When Alzheimer’s disease (AD) progresses, several pathological features
arise including accumulation of misfolded protein aggregates [e.g., amyloid-β (Aβ)
plaques], metal ion dyshomeostasis, and oxidative stress. These characteristics are
recently suggested to be interconnected through a potential factor, metal-associated Aβ (metal−Aβ) species. The role of
metal–Aβ species in AD pathogenesis remains unclear, however. To elucidate the contribution of metal–Aβ species to AD
pathology, as well as to develop small molecules as chemical tools and/or theranostic (therapeutic and diagnostic) agents
for this disease, curcumin (Cur), a natural product from turmeric, and its derivatives have been studied towards both
metal-free and metal-induced Aβ aggregation. Although Cur has indicated anti-amyloidogenic activities and antioxidant
properties, its biological use has been hindered due to low solubility and stability in physiologically relevant conditions.
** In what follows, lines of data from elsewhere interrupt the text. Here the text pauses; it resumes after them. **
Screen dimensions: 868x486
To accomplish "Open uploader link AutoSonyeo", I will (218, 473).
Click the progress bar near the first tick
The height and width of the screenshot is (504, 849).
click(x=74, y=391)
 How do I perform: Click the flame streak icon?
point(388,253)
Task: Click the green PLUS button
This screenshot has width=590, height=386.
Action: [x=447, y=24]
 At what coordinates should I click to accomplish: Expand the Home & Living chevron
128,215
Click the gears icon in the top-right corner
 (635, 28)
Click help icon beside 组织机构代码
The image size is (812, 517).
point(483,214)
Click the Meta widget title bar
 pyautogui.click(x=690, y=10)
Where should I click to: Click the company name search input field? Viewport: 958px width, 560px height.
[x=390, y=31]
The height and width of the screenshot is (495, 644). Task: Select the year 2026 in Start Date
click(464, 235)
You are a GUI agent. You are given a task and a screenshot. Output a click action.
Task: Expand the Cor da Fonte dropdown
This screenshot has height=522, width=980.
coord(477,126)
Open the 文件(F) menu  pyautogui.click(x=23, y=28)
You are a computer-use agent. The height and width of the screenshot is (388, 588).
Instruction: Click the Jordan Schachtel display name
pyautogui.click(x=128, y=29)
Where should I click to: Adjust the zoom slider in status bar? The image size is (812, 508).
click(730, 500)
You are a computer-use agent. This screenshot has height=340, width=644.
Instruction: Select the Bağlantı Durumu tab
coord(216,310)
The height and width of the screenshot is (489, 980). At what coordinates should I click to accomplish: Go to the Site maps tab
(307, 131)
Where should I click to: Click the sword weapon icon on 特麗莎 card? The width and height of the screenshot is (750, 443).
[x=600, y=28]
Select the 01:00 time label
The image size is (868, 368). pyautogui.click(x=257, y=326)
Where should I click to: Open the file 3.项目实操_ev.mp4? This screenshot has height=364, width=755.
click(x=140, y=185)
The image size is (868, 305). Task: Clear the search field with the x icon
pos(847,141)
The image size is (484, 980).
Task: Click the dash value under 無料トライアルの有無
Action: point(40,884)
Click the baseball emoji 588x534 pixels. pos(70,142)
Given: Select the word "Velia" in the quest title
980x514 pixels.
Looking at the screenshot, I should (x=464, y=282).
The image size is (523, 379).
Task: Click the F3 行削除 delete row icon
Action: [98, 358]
Herein, we report the reactivity of Cur and its derivatives (Gd-Cur, a potential multimodal Aβ imaging agent; Cur-S, a
water soluble derivative of Cur that has substitution at the phenolic hydroxyls) with metal-free Aβ and metal−Aβ species.
Our results and observations indicate that Gd-Cur could modulate Cu(II)-triggered Aβ aggregation more noticeably over
metal-free or Zn(II)-induced analogues; however, Cur-S was not observed to noticeably modulate Aβ aggregation with
and without metal ions. Overall, our studies present information that could aid in optimizing the molecular scaffold of
Cur for the development of chemical tools or theranostics for metal−Aβ species.